Write the entries below again, precisely as they appear.

*** Opening DATA ***

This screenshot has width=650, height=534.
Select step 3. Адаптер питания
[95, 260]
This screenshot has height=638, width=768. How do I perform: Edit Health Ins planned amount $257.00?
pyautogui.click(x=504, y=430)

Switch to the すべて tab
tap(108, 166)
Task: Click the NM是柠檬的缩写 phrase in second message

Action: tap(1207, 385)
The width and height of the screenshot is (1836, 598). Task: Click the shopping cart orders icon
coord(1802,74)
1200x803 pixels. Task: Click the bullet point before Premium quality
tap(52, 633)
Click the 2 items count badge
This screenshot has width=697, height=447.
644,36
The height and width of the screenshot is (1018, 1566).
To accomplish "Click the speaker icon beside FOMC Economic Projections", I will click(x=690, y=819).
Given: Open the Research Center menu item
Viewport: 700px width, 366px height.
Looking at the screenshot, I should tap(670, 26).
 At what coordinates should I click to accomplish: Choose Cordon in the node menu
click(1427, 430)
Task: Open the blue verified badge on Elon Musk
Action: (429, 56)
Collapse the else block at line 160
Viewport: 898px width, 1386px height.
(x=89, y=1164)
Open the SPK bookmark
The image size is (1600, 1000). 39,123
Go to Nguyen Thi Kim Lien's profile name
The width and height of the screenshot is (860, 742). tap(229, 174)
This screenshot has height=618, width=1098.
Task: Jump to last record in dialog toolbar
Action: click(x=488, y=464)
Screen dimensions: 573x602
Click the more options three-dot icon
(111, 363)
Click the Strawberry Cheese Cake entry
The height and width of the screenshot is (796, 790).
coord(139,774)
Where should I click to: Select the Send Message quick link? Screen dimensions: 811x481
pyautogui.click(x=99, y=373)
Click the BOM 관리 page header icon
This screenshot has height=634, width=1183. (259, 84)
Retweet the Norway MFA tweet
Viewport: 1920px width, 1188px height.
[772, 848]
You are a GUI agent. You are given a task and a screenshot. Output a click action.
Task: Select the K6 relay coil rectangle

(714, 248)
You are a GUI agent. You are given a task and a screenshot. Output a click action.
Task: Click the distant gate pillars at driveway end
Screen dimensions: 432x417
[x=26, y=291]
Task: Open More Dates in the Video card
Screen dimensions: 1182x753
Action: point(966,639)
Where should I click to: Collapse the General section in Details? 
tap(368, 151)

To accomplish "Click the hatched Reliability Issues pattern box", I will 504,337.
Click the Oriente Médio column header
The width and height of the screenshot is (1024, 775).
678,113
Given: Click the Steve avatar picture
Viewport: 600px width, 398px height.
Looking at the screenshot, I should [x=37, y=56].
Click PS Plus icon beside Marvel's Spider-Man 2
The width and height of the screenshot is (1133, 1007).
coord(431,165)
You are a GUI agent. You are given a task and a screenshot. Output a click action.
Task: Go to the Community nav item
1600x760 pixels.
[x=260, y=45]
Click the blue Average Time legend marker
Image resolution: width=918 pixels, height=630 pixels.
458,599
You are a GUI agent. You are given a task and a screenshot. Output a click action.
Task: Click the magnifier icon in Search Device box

*** Closing DATA ***

## TASK RESULT
This screenshot has width=650, height=534.
Select step 3. Адаптер питания
[95, 260]
This screenshot has height=638, width=768. How do I perform: Edit Health Ins planned amount $257.00?
pyautogui.click(x=504, y=430)

Switch to the すべて tab
tap(108, 166)
Task: Click the NM是柠檬的缩写 phrase in second message

Action: tap(1207, 385)
The width and height of the screenshot is (1836, 598). Task: Click the shopping cart orders icon
coord(1802,74)
1200x803 pixels. Task: Click the bullet point before Premium quality
tap(52, 633)
Click the 2 items count badge
This screenshot has width=697, height=447.
644,36
The height and width of the screenshot is (1018, 1566).
To accomplish "Click the speaker icon beside FOMC Economic Projections", I will click(x=690, y=819).
Given: Open the Research Center menu item
Viewport: 700px width, 366px height.
Looking at the screenshot, I should tap(670, 26).
 At what coordinates should I click to accomplish: Choose Cordon in the node menu
click(1427, 430)
Task: Open the blue verified badge on Elon Musk
Action: (429, 56)
Collapse the else block at line 160
Viewport: 898px width, 1386px height.
(x=89, y=1164)
Open the SPK bookmark
The image size is (1600, 1000). 39,123
Go to Nguyen Thi Kim Lien's profile name
The width and height of the screenshot is (860, 742). tap(229, 174)
This screenshot has height=618, width=1098.
Task: Jump to last record in dialog toolbar
Action: click(x=488, y=464)
Screen dimensions: 573x602
Click the more options three-dot icon
(111, 363)
Click the Strawberry Cheese Cake entry
The height and width of the screenshot is (796, 790).
coord(139,774)
Where should I click to: Select the Send Message quick link? Screen dimensions: 811x481
pyautogui.click(x=99, y=373)
Click the BOM 관리 page header icon
This screenshot has height=634, width=1183. (259, 84)
Retweet the Norway MFA tweet
Viewport: 1920px width, 1188px height.
[772, 848]
You are a GUI agent. You are given a task and a screenshot. Output a click action.
Task: Select the K6 relay coil rectangle

(714, 248)
You are a GUI agent. You are given a task and a screenshot. Output a click action.
Task: Click the distant gate pillars at driveway end
Screen dimensions: 432x417
[x=26, y=291]
Task: Open More Dates in the Video card
Screen dimensions: 1182x753
Action: point(966,639)
Where should I click to: Collapse the General section in Details? 
tap(368, 151)

To accomplish "Click the hatched Reliability Issues pattern box", I will 504,337.
Click the Oriente Médio column header
The width and height of the screenshot is (1024, 775).
678,113
Given: Click the Steve avatar picture
Viewport: 600px width, 398px height.
Looking at the screenshot, I should [x=37, y=56].
Click PS Plus icon beside Marvel's Spider-Man 2
The width and height of the screenshot is (1133, 1007).
coord(431,165)
You are a GUI agent. You are given a task and a screenshot. Output a click action.
Task: Go to the Community nav item
1600x760 pixels.
[x=260, y=45]
Click the blue Average Time legend marker
Image resolution: width=918 pixels, height=630 pixels.
458,599
You are a GUI agent. You are given a task and a screenshot. Output a click action.
Task: Click the magnifier icon in Search Device box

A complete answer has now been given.